* _Data extract_:
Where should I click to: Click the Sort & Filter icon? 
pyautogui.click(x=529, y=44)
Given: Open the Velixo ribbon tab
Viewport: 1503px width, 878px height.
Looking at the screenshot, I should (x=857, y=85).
==
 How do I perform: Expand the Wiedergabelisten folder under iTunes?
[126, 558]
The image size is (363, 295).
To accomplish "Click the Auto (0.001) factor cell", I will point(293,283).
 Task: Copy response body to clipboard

* _Stated goal_: Reproduce the lines between the ones holding "Where should I" and "Looking at the", inclusive. Switch "ribbon" to "toolbar" and leave everything else unchanged.

* _Solution to this exercise_:
Where should I click to: Click the Sort & Filter icon? 
pyautogui.click(x=529, y=44)
Given: Open the Velixo toolbar tab
Viewport: 1503px width, 878px height.
Looking at the screenshot, I should (x=857, y=85).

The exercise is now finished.